We have made some recent progress toward removing cost as a barrier to vaccination. Major federal investments guaranteed free COVID-19 vaccines for all eligible people in the United States; nearly 80 percent of adults have completed their primary series, and studies estimate that millions of lives have been saved as a result. Starting in 2023, thanks to the Inflation Reduction Act, recommended vaccines will be free for adults covered under both Medicare Part D and Medicaid.
But there are threats to this progress. Congress’ ongoing refusal to provide additional COVID-19 vaccine funding means that when those vaccines transition to the commercial marketplace — likely to happen early in 2023 — they will no longer be free for everybody.
Indeed, Pfizer has already announced that it expects to charge up to $130 for COVID-19 vaccine doses next year.
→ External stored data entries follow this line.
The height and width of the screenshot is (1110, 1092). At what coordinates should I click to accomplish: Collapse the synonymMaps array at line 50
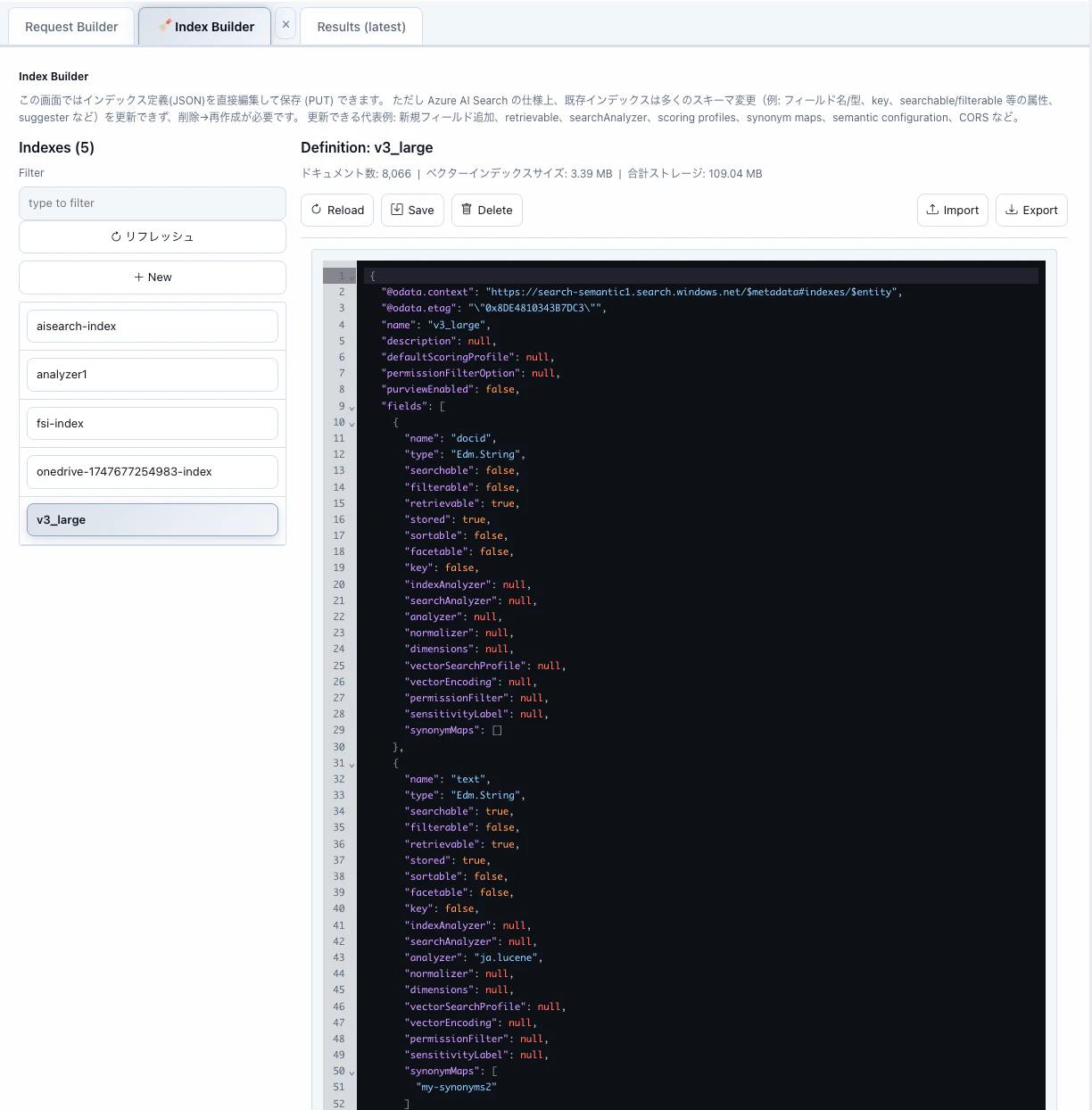coord(352,1072)
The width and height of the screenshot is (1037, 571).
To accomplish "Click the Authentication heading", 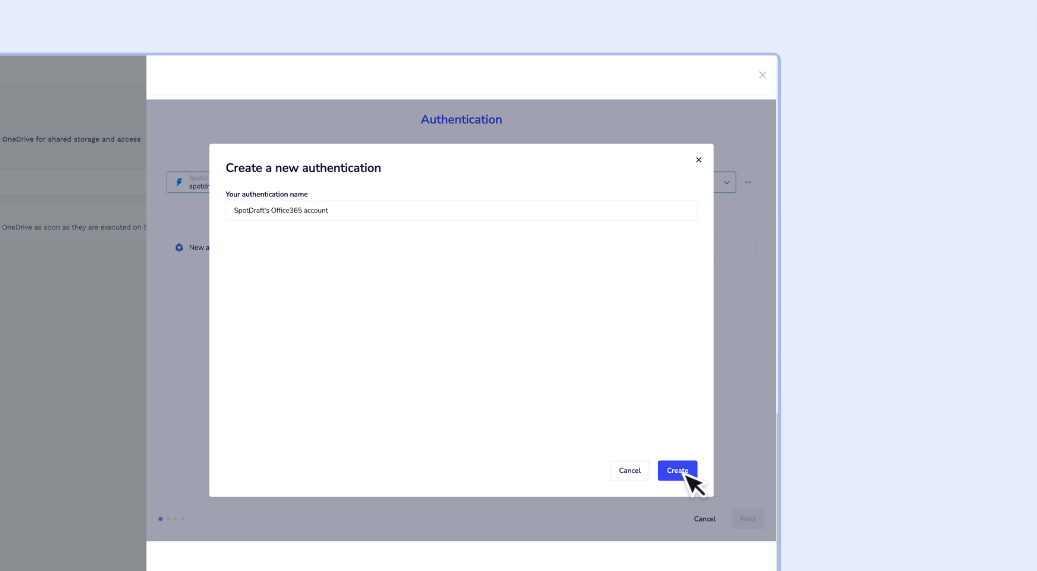I will (461, 119).
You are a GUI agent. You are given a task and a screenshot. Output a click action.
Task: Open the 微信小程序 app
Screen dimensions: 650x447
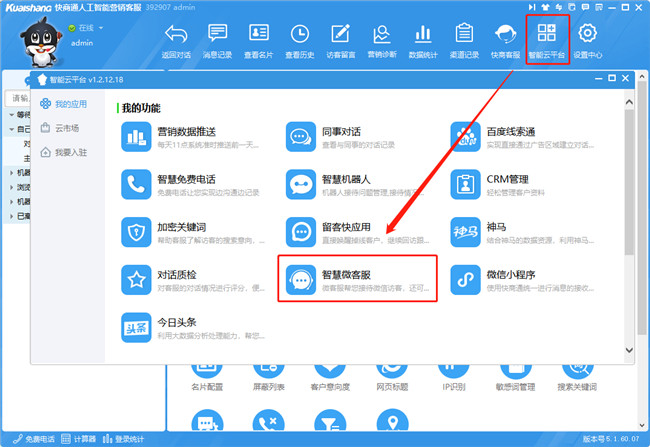pos(465,278)
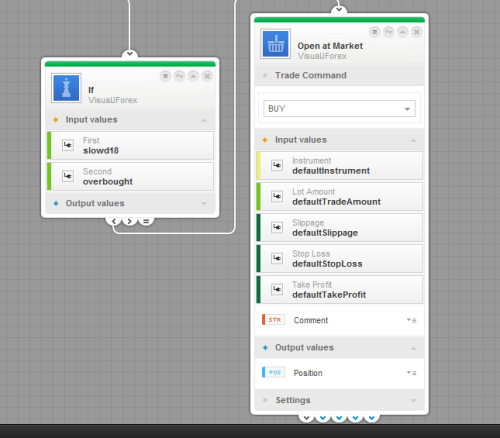
Task: Click input connector icon for Second overbought
Action: [68, 176]
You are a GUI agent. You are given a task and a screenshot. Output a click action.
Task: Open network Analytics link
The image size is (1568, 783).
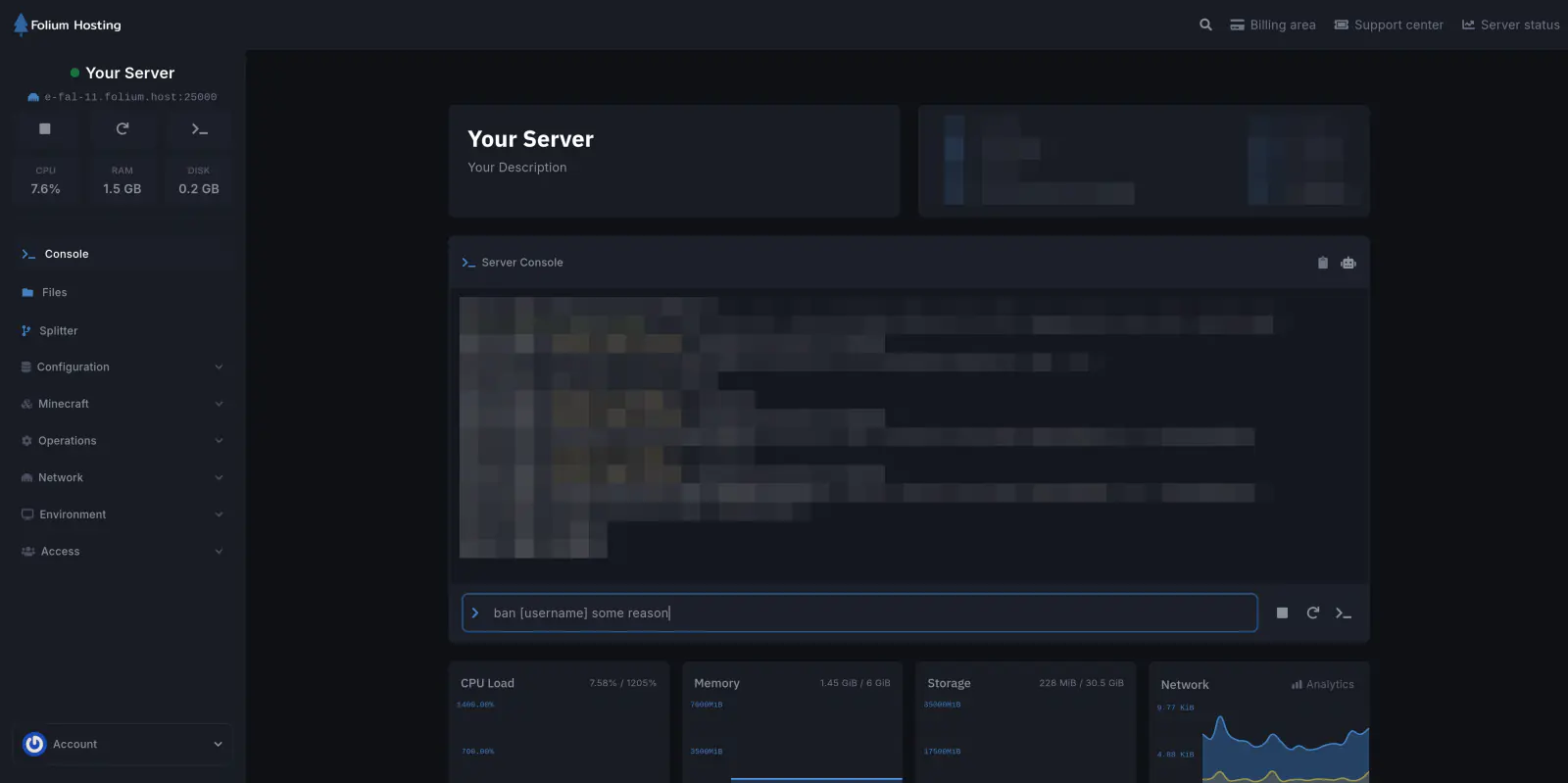[x=1323, y=685]
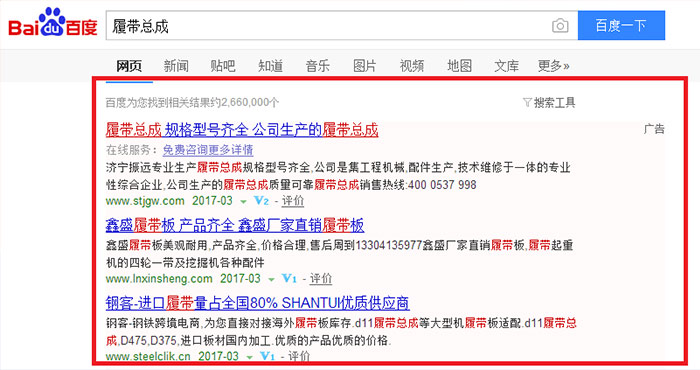
Task: Open the 更多» menu
Action: tap(554, 66)
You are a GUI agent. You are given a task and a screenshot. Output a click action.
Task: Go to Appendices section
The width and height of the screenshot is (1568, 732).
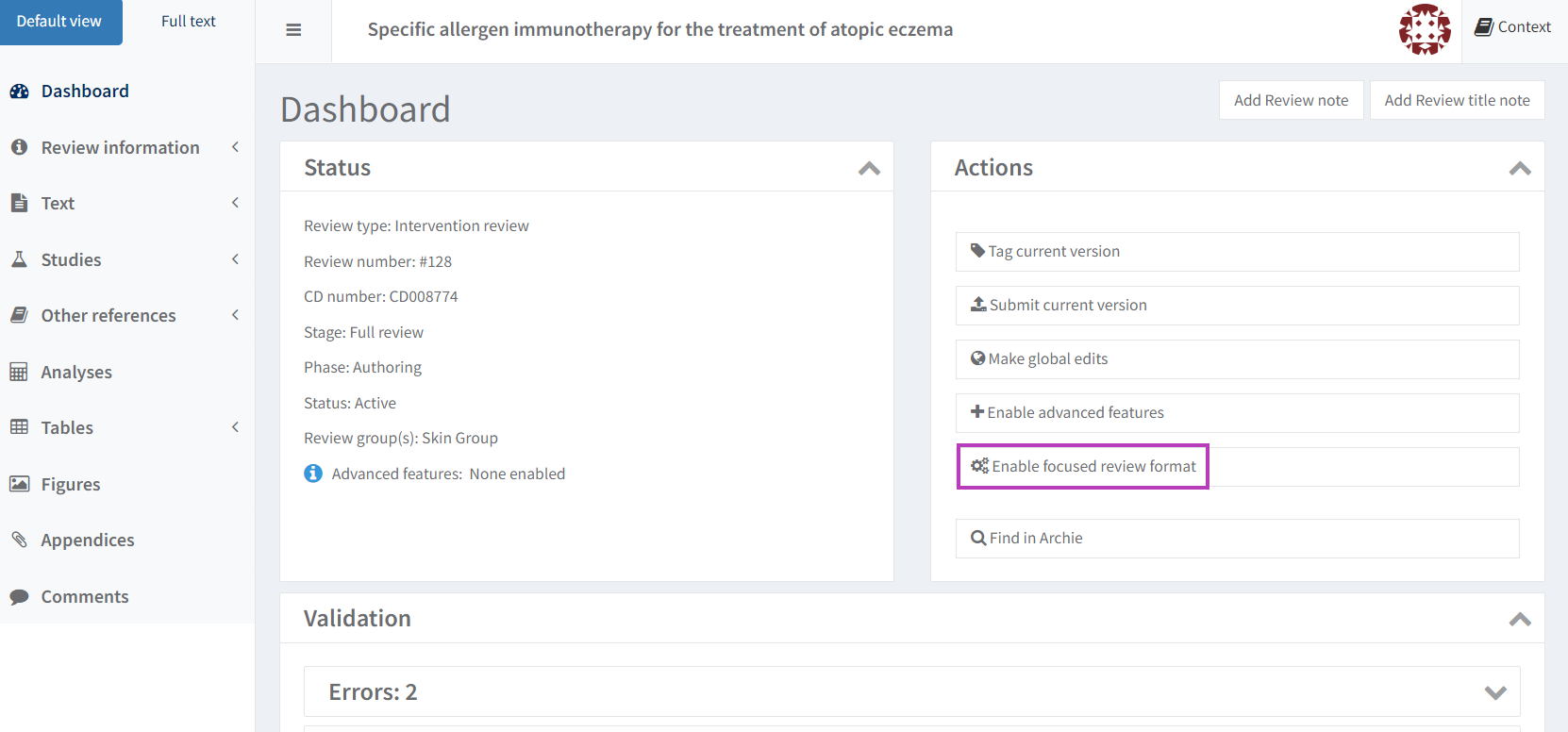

CDC’s vaccine advisory committee’s recent recommendation to add COVID-19 vaccines to VFC will help soften the cost blow for America’s 3.9 million uninsured children, but without a corresponding program for adults, the nearly 24 million U.S. adults without health insurance may be priced out of that market. That will make it even harder to increase uptake of the updated, bivalent COVID-19 booster, which has lagged behind previous COVID-19 vaccine campaigns.
Cost is not the only barrier to vaccination; there are a number of additional steps we need to take to improve access and build trust. These steps include guaranteeing paid family and medical leave and making childcare more affordable, so that people can take time off from work to make vaccine appointments without risking a paycheck or even a job; maintaining provisions of the COVID-19 Public Health Emergency that significantly expand pharmacists’ ability to administer vaccines; continuing to bring vaccines directly to communities that lack healthcare providers and staying vigilant in combating the recent explosion of mis- and disinformation surrounding vaccines.
Eliminating the cost barrier for adults, as we have successfully done for children, would be a game-changer for public health. In a country as wealthy as ours, a person’s income or health insurance status should never determine whether a vaccine is administered or withheld. A Vaccines for Adults Program would put us well on our way to making adult vaccination a top public health achievement of the 21st century.